Which brings me back to the purpose of my thoughts today as I write. My parents are coming to visit for Thanksgiving and I am making my mom her favorite whole-wheat pita bread. As I gently stirred the yeast into the warm water to start a sponge the smell of fermentation struck me right in the third eye and I was instantly transported to the midst of harvest surrounded by fermentation bins, grape samples and barrels. This was a very difficult harvest for me. I started July 25th with Pinot Noir from Malibu and ended November 11th when I pressed Cabernet Sauvignon from Happy Canyon. I also run two businesses and try to make sense out of this world in the process. I am not complaining and I am fully aware that my story is not atypical. Just to say that I am reminded now of just how exhausted I was in mid October when I met my parents in Washington DC for a Macedonian conference where I was the emcee.
As they picked me up from the airport I tried to hide my stained and calloused hands from my mom who would at some point make a comment on them. In the hotel room where we snacked on the delicacies she brought from home in archetypical Macedonian mother fashion, we were in conversation about the conference and its attendees. (As an aside, I studied political science in undergrad and journalism in graduate school and I received a Fulbright scholarship to study ethnic issues in Macedonia in 1998-1999. I imagined during that time I would be a journalist on the front lines toward peace. But we all know what happens to the best-laid plans.) As I am biting into a slice of my mother’s creation, she looks at me and says, “After all of your schooling and two degrees all you are is a winemaker.”

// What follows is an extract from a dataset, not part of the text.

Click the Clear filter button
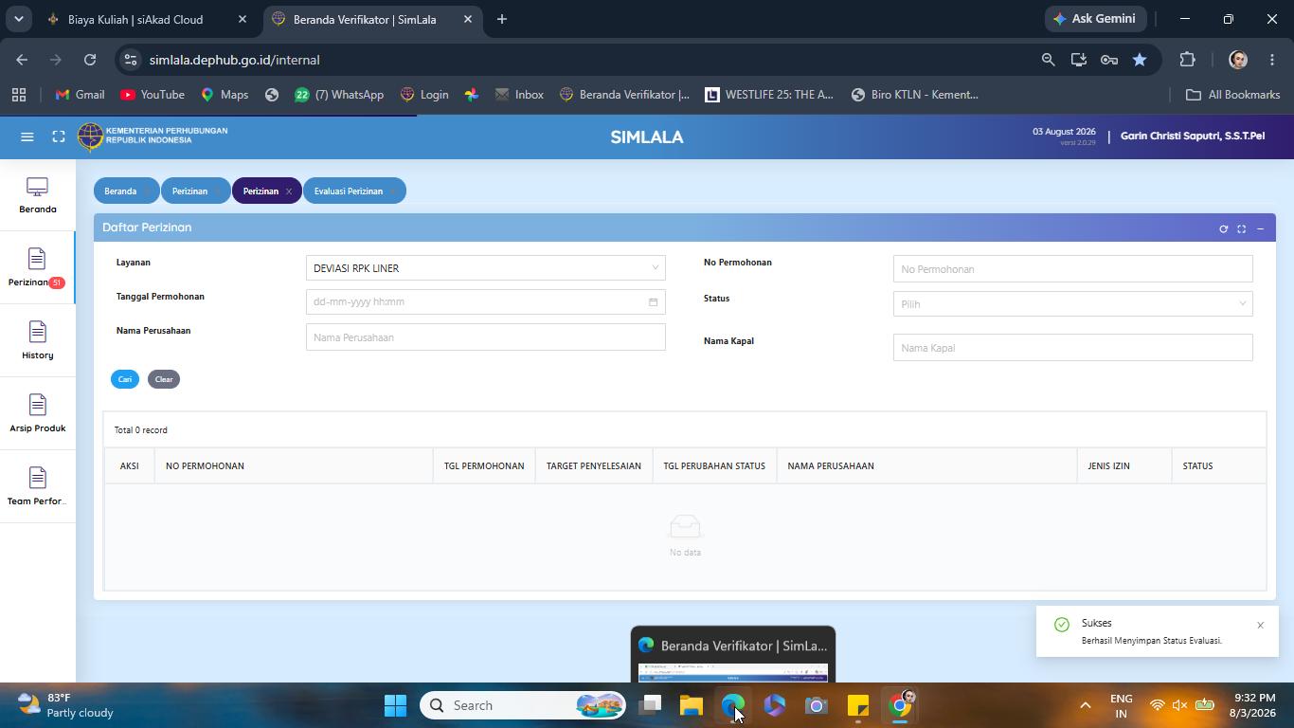The width and height of the screenshot is (1294, 728). coord(164,379)
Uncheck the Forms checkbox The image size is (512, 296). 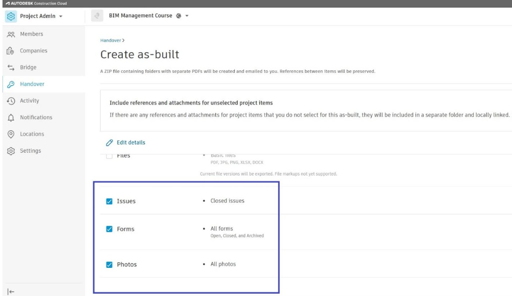[x=109, y=229]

I sat silent and continued eating, letting the conversation swirl around me. It stung at first. I am not sure if she knew what she meant or if she meant what she said. I do know that she worries about my work being so physically demanding and she doesn’t really know how this fits in with her worldview. As I mentioned before, you made a living doing something else and you made wine for living. My parents, along with almost all other immigrant parents, wanted me to be a doctor or a lawyer - the two professions that seem the most stable and lucrative. Personal fulfillment was never part of the success equation. As people who left their homes in search of better futures for themselves and their children, sacrifice and hard work were the only two things that made sense. Yet, here I am sacrificing and working hard exactly as they taught me every day of my life.

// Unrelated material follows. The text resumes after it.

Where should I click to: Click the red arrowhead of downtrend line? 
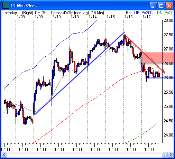(164, 72)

I never retorted to her comment and the weekend slid by with all the other familial fat elephants. And today as I knead this pita for my mom I am flooded by that moment and the emotional tailspin it sent me in. What I wanted to say is, “Why isn’t this enough if it makes me happy?” when I realize that perhaps it is precisely too much. They taught me too well. My parents are conditioned to only see the hard work. I don’t know how to explain to them the joy driving hidden roads in search of new vineyards. The peace of the afternoon silence walking in the shadow of grapevines. The pleasure of sorting cold fruit on its way to the destemmer. The sweet smell of wine filling up a clean barrel. The headiness of buzzing winemakers at the height of the day. The satisfaction of holding a complete year of your life in a bottle and sharing it with others.

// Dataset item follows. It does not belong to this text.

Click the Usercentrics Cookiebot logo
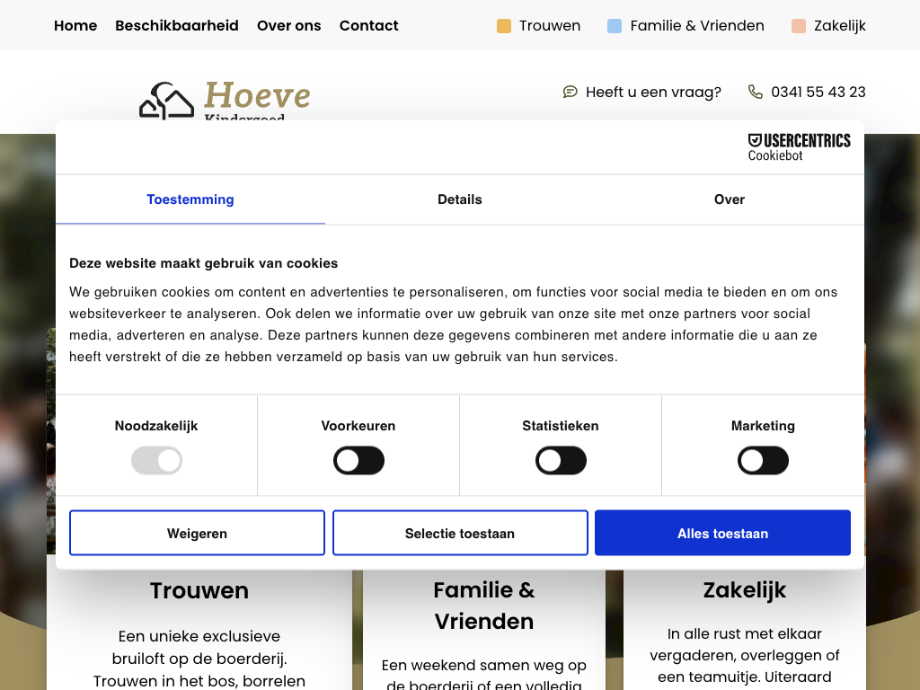(799, 147)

They don’t see that in each bottle of wine are my self-portraits – all they see is their reflection along with the stains, calluses, stresses, struggles and missed calls. Today I make wine for a living and make a life out of wine. It was a path that guided me without revealing the road. Thankfully I was blind to the challenges and propelled by forward momentum. I just keep moving straight ahead, like my parents did when they began their life here in America 46 years ago.